*** Supplied entries Section Begins ***
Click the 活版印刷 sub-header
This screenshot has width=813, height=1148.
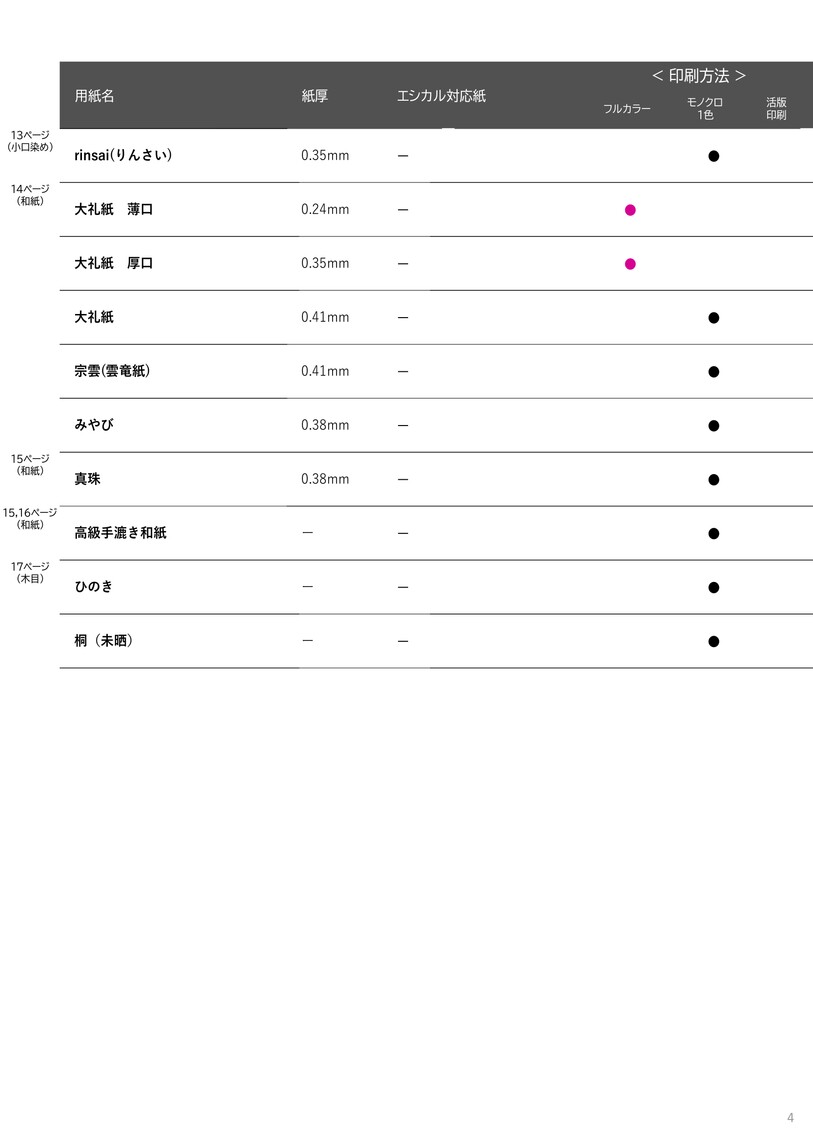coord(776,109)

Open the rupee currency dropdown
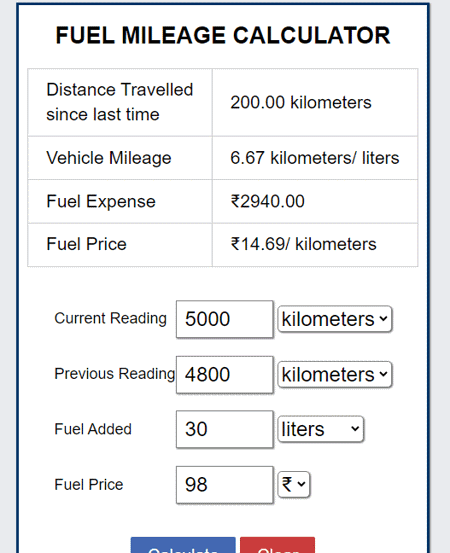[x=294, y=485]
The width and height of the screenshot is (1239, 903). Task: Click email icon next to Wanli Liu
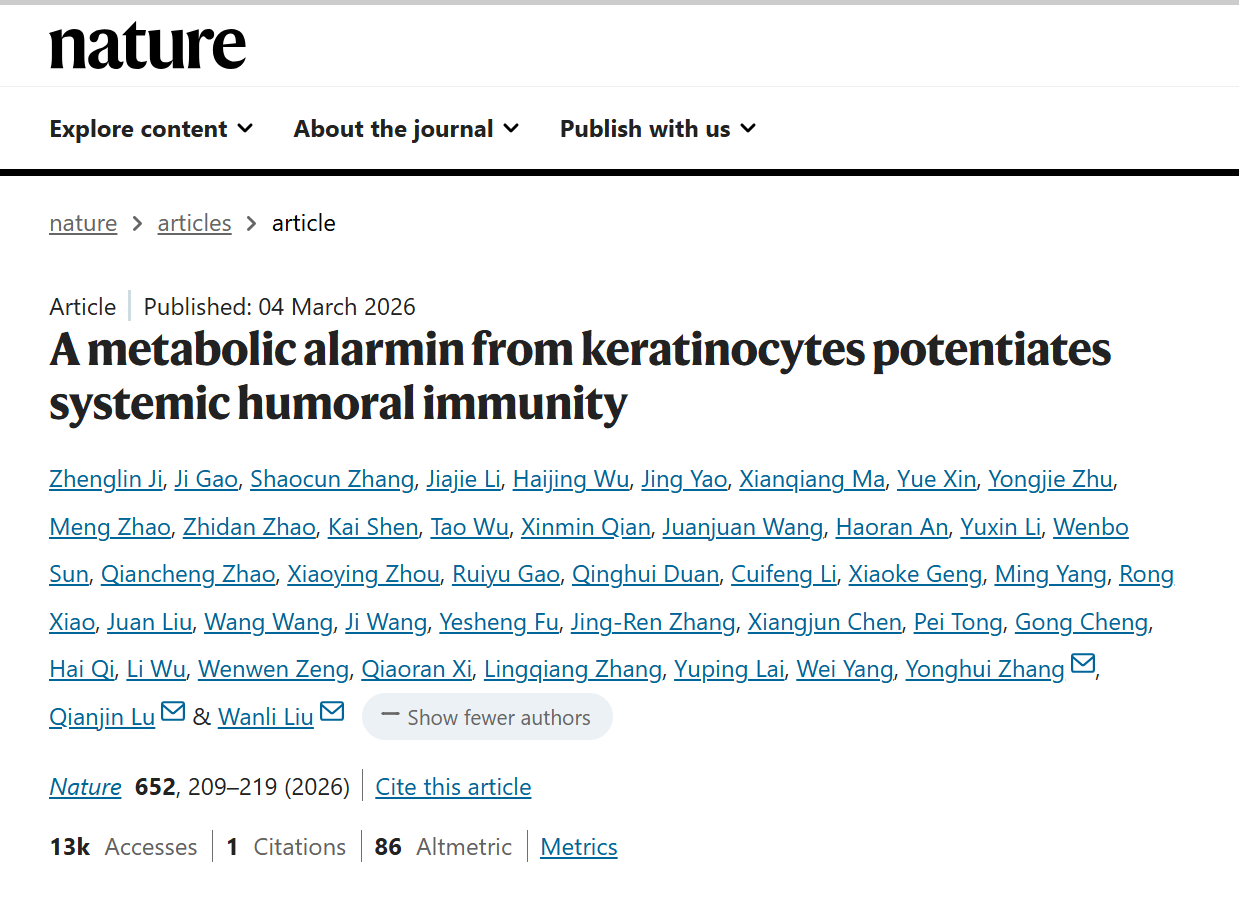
*** Supplied entries Section Ends ***
*** Supplied entries Section Begins ***
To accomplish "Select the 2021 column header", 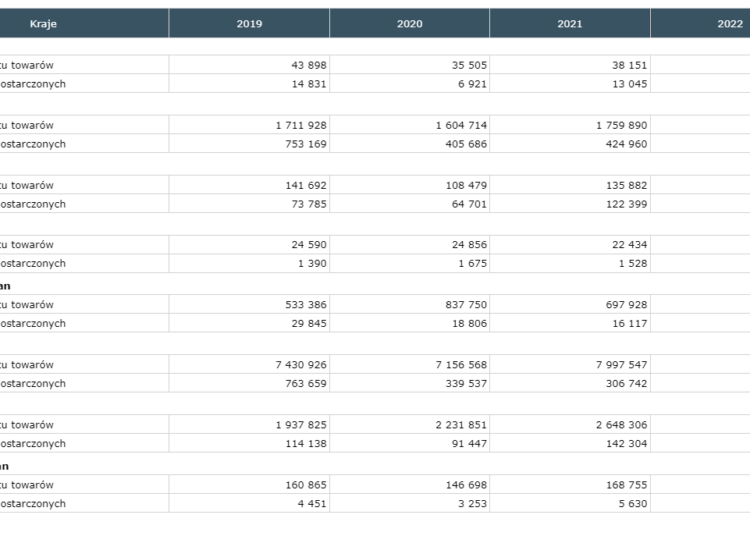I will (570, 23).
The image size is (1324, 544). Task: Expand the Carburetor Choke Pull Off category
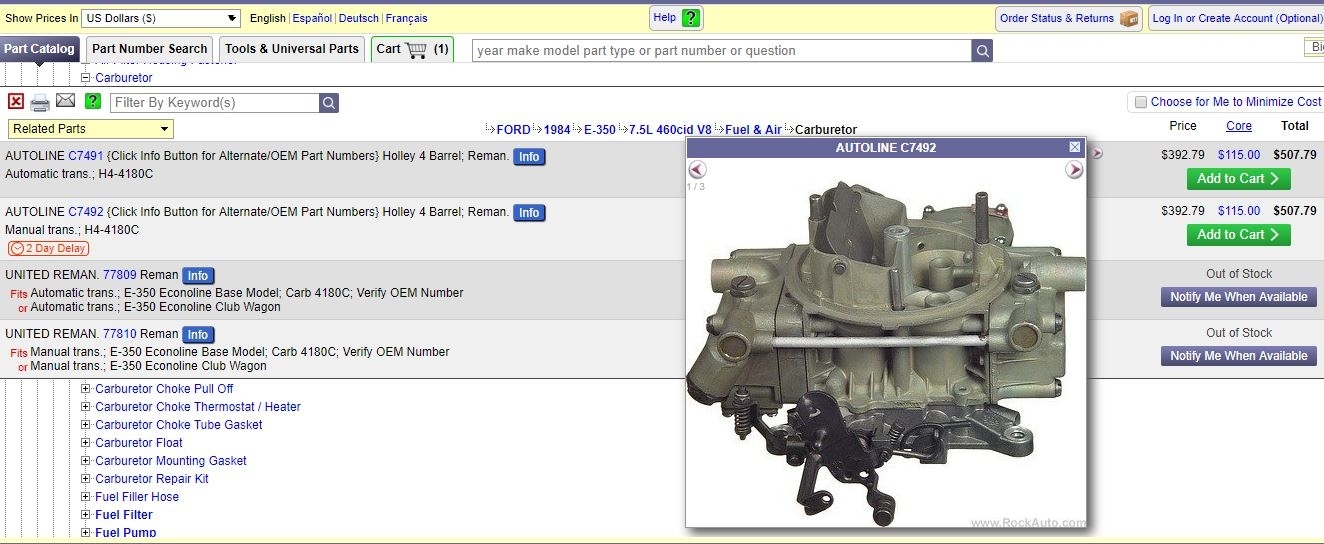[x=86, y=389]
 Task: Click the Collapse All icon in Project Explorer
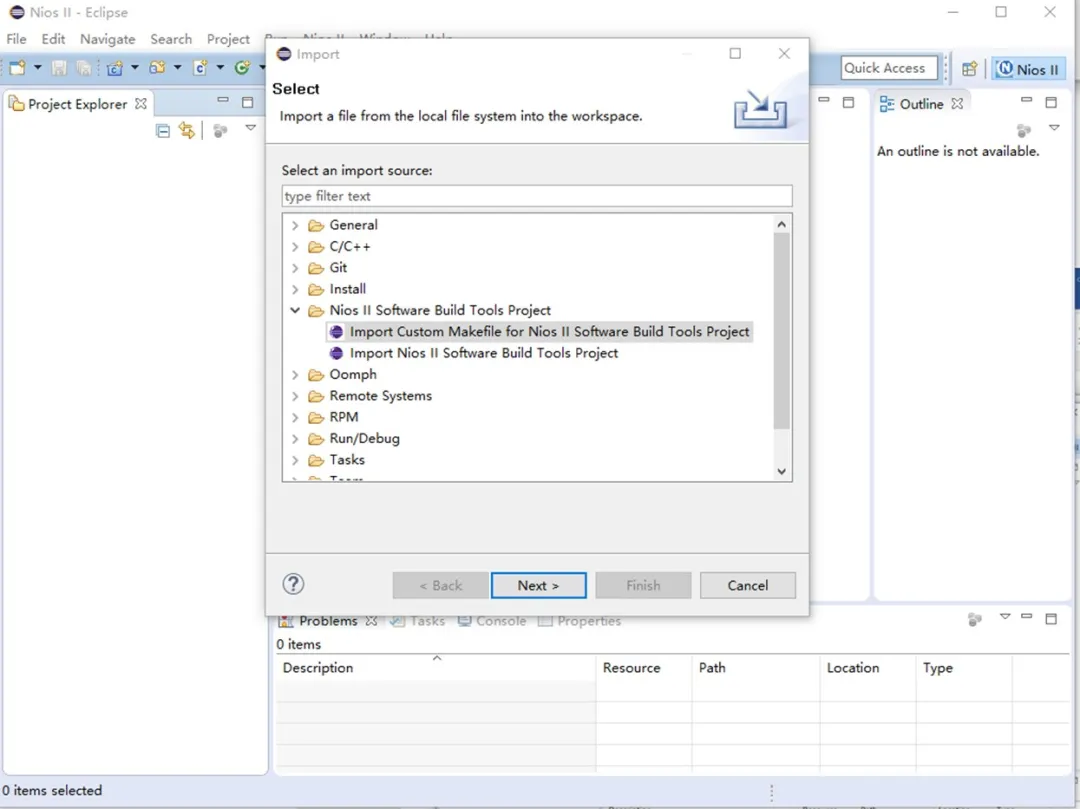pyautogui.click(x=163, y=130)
*** Supplied entries Section Ends ***
*** Supplied entries Section Begins ***
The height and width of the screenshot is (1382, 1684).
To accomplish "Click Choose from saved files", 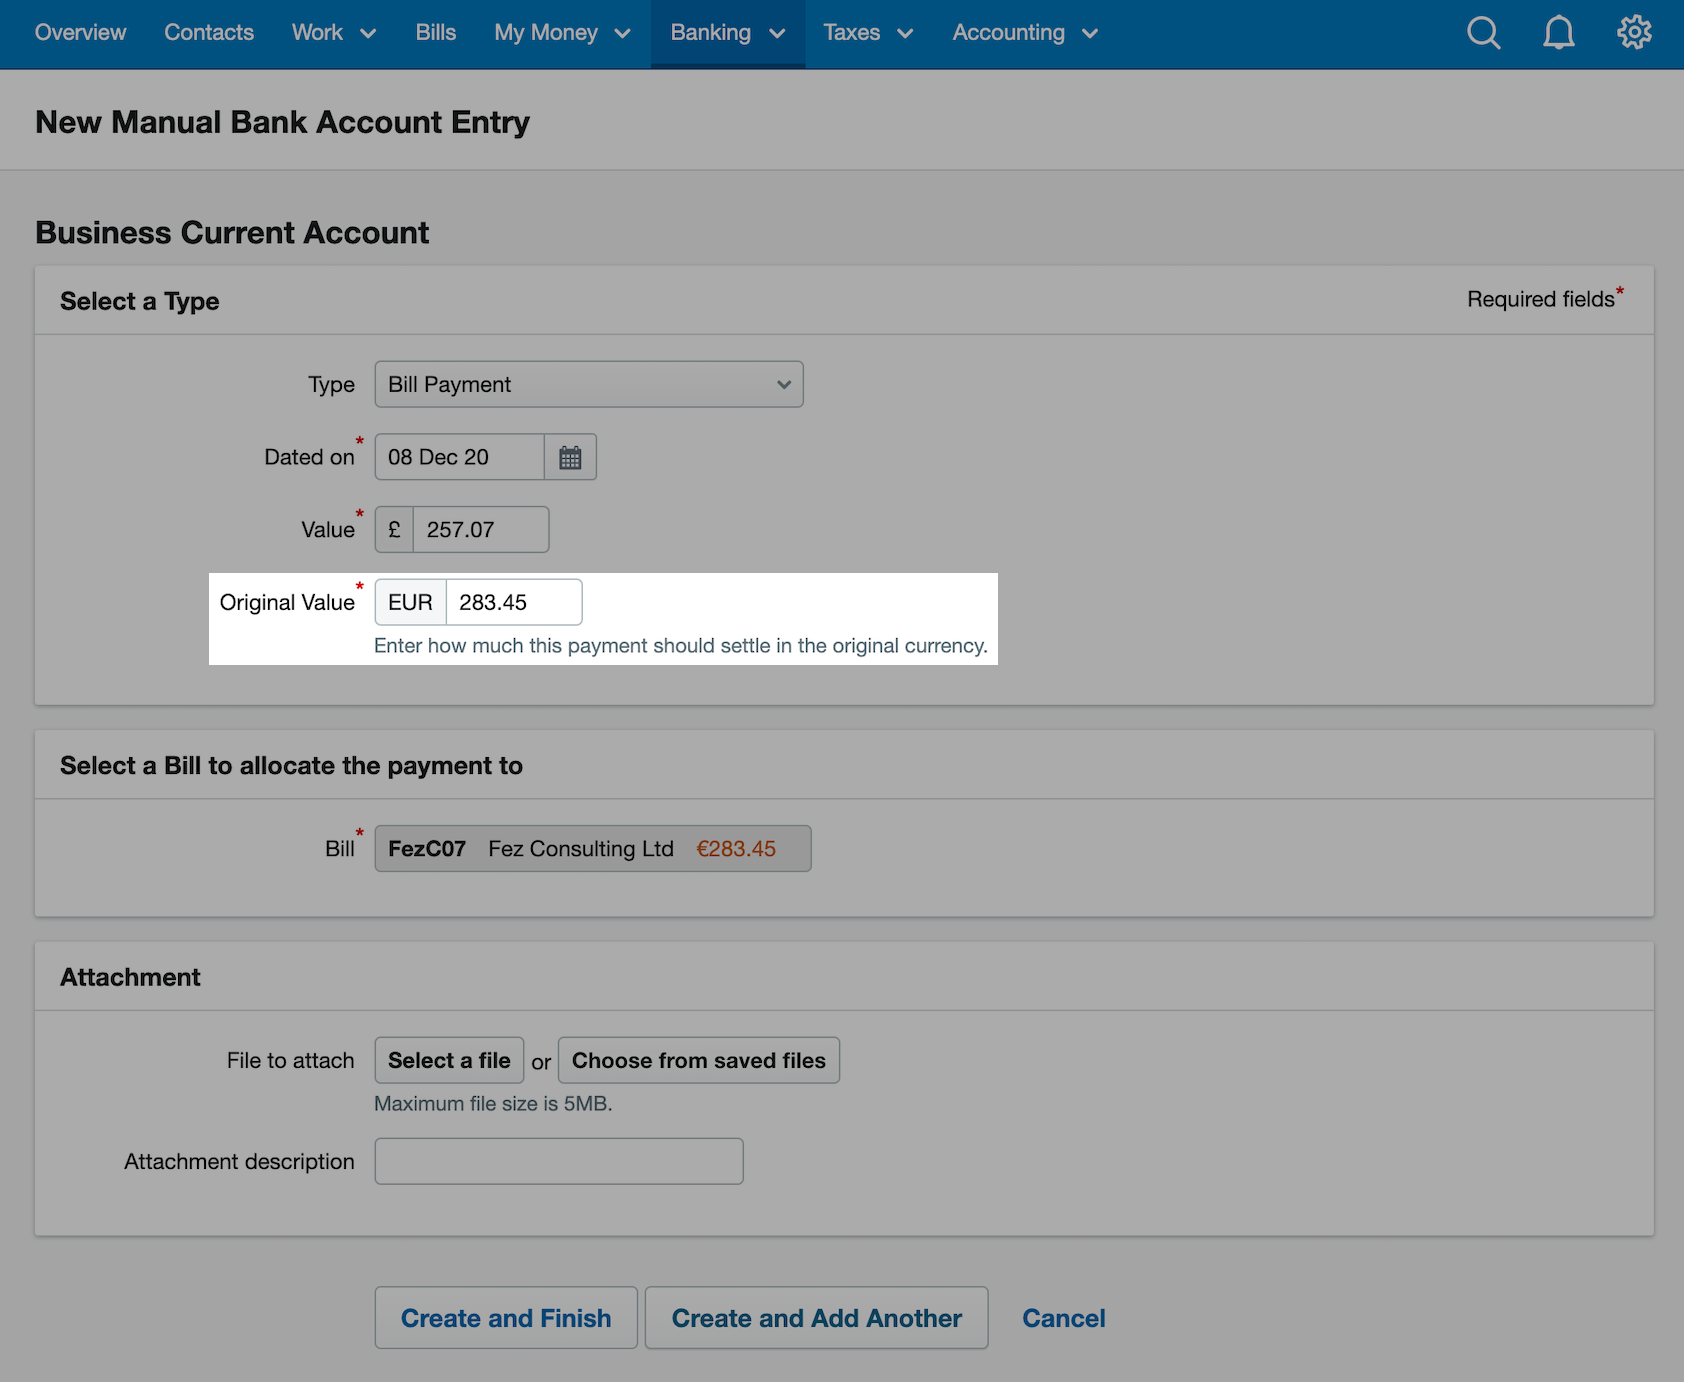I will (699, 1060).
*** Supplied entries Section Ends ***
Your answer should be the exact lines above from the one containing "Click the 活版印刷 sub-header" through the one containing "The width and", with both end lines kept and the pictures removed, please.

Click the 活版印刷 sub-header
This screenshot has width=813, height=1148.
coord(776,109)

Open the rupee currency dropdown
[x=294, y=485]
The width and height of the screenshot is (1239, 903). Task: Click email icon next to Wanli Liu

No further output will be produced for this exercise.